▶ [GIVEN DATA]
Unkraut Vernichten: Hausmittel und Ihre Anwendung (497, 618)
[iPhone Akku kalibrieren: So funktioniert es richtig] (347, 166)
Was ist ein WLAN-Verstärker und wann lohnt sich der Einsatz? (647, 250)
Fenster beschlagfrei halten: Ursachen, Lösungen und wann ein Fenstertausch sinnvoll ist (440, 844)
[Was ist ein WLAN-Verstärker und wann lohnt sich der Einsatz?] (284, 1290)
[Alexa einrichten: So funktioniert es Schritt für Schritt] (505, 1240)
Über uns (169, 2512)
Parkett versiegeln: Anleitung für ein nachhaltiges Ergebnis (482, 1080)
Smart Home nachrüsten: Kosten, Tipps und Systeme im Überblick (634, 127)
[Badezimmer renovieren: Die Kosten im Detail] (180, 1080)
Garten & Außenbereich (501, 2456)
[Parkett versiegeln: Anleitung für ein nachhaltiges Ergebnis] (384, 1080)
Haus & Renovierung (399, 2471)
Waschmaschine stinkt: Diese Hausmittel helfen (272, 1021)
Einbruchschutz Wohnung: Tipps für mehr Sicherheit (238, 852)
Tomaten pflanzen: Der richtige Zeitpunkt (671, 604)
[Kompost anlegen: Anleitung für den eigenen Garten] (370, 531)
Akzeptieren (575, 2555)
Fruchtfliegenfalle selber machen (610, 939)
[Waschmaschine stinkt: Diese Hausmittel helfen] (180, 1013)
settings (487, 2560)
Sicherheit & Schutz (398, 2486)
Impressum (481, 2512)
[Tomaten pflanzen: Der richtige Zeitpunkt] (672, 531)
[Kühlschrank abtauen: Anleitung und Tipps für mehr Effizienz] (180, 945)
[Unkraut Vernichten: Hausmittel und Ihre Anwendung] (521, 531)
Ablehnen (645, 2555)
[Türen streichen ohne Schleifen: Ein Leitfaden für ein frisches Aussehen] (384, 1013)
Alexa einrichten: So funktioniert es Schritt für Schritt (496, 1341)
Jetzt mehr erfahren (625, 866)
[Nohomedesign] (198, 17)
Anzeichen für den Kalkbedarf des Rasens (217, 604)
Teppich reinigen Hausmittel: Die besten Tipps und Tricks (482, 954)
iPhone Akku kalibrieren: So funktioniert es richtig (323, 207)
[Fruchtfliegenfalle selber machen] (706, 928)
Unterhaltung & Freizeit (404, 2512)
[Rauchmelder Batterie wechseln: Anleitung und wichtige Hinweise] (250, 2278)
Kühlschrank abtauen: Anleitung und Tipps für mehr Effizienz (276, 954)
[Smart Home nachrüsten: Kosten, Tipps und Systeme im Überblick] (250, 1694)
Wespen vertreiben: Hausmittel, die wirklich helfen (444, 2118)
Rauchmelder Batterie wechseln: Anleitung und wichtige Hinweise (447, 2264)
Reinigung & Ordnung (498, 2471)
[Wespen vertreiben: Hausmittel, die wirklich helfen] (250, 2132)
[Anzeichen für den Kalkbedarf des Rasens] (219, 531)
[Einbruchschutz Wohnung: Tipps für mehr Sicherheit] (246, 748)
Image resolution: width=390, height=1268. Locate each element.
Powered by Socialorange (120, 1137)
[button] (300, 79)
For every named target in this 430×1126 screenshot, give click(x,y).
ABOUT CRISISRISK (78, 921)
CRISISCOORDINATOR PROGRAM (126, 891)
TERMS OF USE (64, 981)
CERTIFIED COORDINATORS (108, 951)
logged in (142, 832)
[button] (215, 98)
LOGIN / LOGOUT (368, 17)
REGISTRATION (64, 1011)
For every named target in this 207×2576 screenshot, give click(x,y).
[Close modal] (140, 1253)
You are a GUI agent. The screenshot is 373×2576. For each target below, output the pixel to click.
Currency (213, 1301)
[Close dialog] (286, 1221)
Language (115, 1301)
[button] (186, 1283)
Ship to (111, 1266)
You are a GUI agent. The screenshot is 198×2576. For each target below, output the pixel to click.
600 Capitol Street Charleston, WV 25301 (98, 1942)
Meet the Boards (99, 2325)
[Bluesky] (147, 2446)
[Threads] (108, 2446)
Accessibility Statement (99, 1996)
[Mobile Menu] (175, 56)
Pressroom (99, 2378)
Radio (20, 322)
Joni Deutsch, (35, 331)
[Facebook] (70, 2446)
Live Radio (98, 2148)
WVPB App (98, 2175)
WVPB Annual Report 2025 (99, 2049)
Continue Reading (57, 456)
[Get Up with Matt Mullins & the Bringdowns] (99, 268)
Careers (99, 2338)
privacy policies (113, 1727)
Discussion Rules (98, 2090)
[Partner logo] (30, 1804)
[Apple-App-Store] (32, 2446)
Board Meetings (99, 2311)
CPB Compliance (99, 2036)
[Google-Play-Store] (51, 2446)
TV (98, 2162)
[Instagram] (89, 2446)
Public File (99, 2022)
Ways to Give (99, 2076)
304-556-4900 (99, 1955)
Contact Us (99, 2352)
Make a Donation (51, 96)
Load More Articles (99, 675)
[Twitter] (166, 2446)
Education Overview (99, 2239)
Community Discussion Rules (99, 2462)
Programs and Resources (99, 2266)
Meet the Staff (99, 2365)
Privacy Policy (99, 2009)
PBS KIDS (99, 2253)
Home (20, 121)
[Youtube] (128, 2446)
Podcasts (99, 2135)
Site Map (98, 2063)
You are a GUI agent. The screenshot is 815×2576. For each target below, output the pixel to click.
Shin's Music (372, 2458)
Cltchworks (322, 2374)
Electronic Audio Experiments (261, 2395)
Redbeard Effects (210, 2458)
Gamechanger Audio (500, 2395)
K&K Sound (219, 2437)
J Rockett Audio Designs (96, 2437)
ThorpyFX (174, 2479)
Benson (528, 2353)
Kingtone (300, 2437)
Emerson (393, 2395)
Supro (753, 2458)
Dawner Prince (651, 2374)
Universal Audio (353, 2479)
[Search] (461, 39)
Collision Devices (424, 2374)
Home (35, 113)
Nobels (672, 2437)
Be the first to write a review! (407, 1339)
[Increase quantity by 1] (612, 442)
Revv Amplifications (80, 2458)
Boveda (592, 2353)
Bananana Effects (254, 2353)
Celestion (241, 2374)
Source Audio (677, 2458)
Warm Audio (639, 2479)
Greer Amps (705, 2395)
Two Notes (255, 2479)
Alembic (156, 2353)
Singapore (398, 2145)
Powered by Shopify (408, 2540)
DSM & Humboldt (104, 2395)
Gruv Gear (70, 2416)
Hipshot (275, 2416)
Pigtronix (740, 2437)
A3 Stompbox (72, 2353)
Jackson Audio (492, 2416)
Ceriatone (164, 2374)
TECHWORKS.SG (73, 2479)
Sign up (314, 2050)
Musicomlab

▶ [WORK INSTRUCTION] Transcribe every entry exactly, omitting nothing.

▶ [ANSWER SPACE]
Unkraut Vernichten: Hausmittel und Ihre Anwendung (497, 618)
[iPhone Akku kalibrieren: So funktioniert es richtig] (347, 166)
Was ist ein WLAN-Verstärker und wann lohnt sich der Einsatz? (647, 250)
Fenster beschlagfrei halten: Ursachen, Lösungen und wann ein Fenstertausch sinnvoll ist (440, 844)
[Was ist ein WLAN-Verstärker und wann lohnt sich der Einsatz?] (284, 1290)
[Alexa einrichten: So funktioniert es Schritt für Schritt] (505, 1240)
Über uns (169, 2512)
Parkett versiegeln: Anleitung für ein nachhaltiges Ergebnis (482, 1080)
Smart Home nachrüsten: Kosten, Tipps und Systeme im Überblick (634, 127)
[Badezimmer renovieren: Die Kosten im Detail] (180, 1080)
Garten & Außenbereich (501, 2456)
[Parkett versiegeln: Anleitung für ein nachhaltiges Ergebnis] (384, 1080)
Haus & Renovierung (399, 2471)
Waschmaschine stinkt: Diese Hausmittel helfen (272, 1021)
Einbruchschutz Wohnung: Tipps für mehr Sicherheit (238, 852)
Tomaten pflanzen: Der richtige Zeitpunkt (671, 604)
[Kompost anlegen: Anleitung für den eigenen Garten] (370, 531)
Akzeptieren (575, 2555)
Fruchtfliegenfalle selber machen (610, 939)
[Waschmaschine stinkt: Diese Hausmittel helfen] (180, 1013)
settings (487, 2560)
Sicherheit & Schutz (398, 2486)
Impressum (481, 2512)
[Tomaten pflanzen: Der richtige Zeitpunkt] (672, 531)
[Kühlschrank abtauen: Anleitung und Tipps für mehr Effizienz] (180, 945)
[Unkraut Vernichten: Hausmittel und Ihre Anwendung] (521, 531)
Ablehnen (645, 2555)
[Türen streichen ohne Schleifen: Ein Leitfaden für ein frisches Aussehen] (384, 1013)
Alexa einrichten: So funktioniert es Schritt für Schritt (496, 1341)
Jetzt mehr erfahren (625, 866)
[Nohomedesign] (198, 17)
Anzeichen für den Kalkbedarf des Rasens (217, 604)
Teppich reinigen Hausmittel: Die besten Tipps und Tricks (482, 954)
iPhone Akku kalibrieren: So funktioniert es richtig (323, 207)
[Fruchtfliegenfalle selber machen] (706, 928)
Unterhaltung & Freizeit (404, 2512)
[Rauchmelder Batterie wechseln: Anleitung und wichtige Hinweise] (250, 2278)
Kühlschrank abtauen: Anleitung und Tipps für mehr Effizienz (276, 954)
[Smart Home nachrüsten: Kosten, Tipps und Systeme im Überblick] (250, 1694)
Wespen vertreiben: Hausmittel, die wirklich helfen (444, 2118)
Rauchmelder Batterie wechseln: Anleitung und wichtige Hinweise (447, 2264)
Reinigung & Ordnung (498, 2471)
[Wespen vertreiben: Hausmittel, die wirklich helfen] (250, 2132)
[Anzeichen für den Kalkbedarf des Rasens] (219, 531)
[Einbruchschutz Wohnung: Tipps für mehr Sicherheit] (246, 748)
Image resolution: width=390, height=1268. Locate each element.
Powered by Socialorange (120, 1137)
[button] (300, 79)
For every named target in this 430×1126 screenshot, give click(x,y).
ABOUT CRISISRISK (78, 921)
CRISISCOORDINATOR PROGRAM (126, 891)
TERMS OF USE (64, 981)
CERTIFIED COORDINATORS (108, 951)
logged in (142, 832)
[button] (215, 98)
LOGIN / LOGOUT (368, 17)
REGISTRATION (64, 1011)
For every named target in this 207×2576 screenshot, give click(x,y).
[Close modal] (140, 1253)
You are a GUI agent. The screenshot is 373×2576. For each target below, output the pixel to click.
Currency (213, 1301)
[Close dialog] (286, 1221)
Language (115, 1301)
[button] (186, 1283)
Ship to (111, 1266)
You are a GUI agent. The screenshot is 198×2576. For each target below, output the pixel to click.
600 Capitol Street Charleston, WV 25301 (98, 1942)
Meet the Boards (99, 2325)
[Bluesky] (147, 2446)
[Threads] (108, 2446)
Accessibility Statement (99, 1996)
[Mobile Menu] (175, 56)
Pressroom (99, 2378)
Radio (20, 322)
Joni Deutsch, (35, 331)
[Facebook] (70, 2446)
Live Radio (98, 2148)
WVPB App (98, 2175)
WVPB Annual Report 2025 (99, 2049)
Continue Reading (57, 456)
[Get Up with Matt Mullins & the Bringdowns] (99, 268)
Careers (99, 2338)
privacy policies (113, 1727)
Discussion Rules (98, 2090)
[Partner logo] (30, 1804)
[Apple-App-Store] (32, 2446)
Board Meetings (99, 2311)
CPB Compliance (99, 2036)
[Google-Play-Store] (51, 2446)
TV (98, 2162)
[Instagram] (89, 2446)
Public File (99, 2022)
Ways to Give (99, 2076)
304-556-4900 (99, 1955)
Contact Us (99, 2352)
Make a Donation (51, 96)
Load More Articles (99, 675)
[Twitter] (166, 2446)
Education Overview (99, 2239)
Community Discussion Rules (99, 2462)
Programs and Resources (99, 2266)
Meet the Staff (99, 2365)
Privacy Policy (99, 2009)
PBS KIDS (99, 2253)
Home (20, 121)
[Youtube] (128, 2446)
Podcasts (99, 2135)
Site Map (98, 2063)
You are a GUI agent. The screenshot is 815×2576. For each target below, output the pixel to click.
Shin's Music (372, 2458)
Cltchworks (322, 2374)
Electronic Audio Experiments (261, 2395)
Redbeard Effects (210, 2458)
Gamechanger Audio (500, 2395)
K&K Sound (219, 2437)
J Rockett Audio Designs (96, 2437)
ThorpyFX (174, 2479)
Benson (528, 2353)
Kingtone (300, 2437)
Emerson (393, 2395)
Supro (753, 2458)
Dawner Prince (651, 2374)
Universal Audio (353, 2479)
[Search] (461, 39)
Collision Devices (424, 2374)
Home (35, 113)
Nobels (672, 2437)
Be the first to write a review! (407, 1339)
[Increase quantity by 1] (612, 442)
Revv Amplifications (80, 2458)
Boveda (592, 2353)
Bananana Effects (254, 2353)
Celestion (241, 2374)
Source Audio (677, 2458)
Warm Audio (639, 2479)
Greer Amps (705, 2395)
Two Notes (255, 2479)
Alembic (156, 2353)
Singapore (398, 2145)
Powered by Shopify (408, 2540)
DSM & Humboldt (104, 2395)
Gruv Gear (70, 2416)
Hipshot (275, 2416)
Pigtronix (740, 2437)
A3 Stompbox (72, 2353)
Jackson Audio (492, 2416)
Ceriatone (164, 2374)
TECHWORKS.SG (73, 2479)
Sign up (314, 2050)
Musicomlab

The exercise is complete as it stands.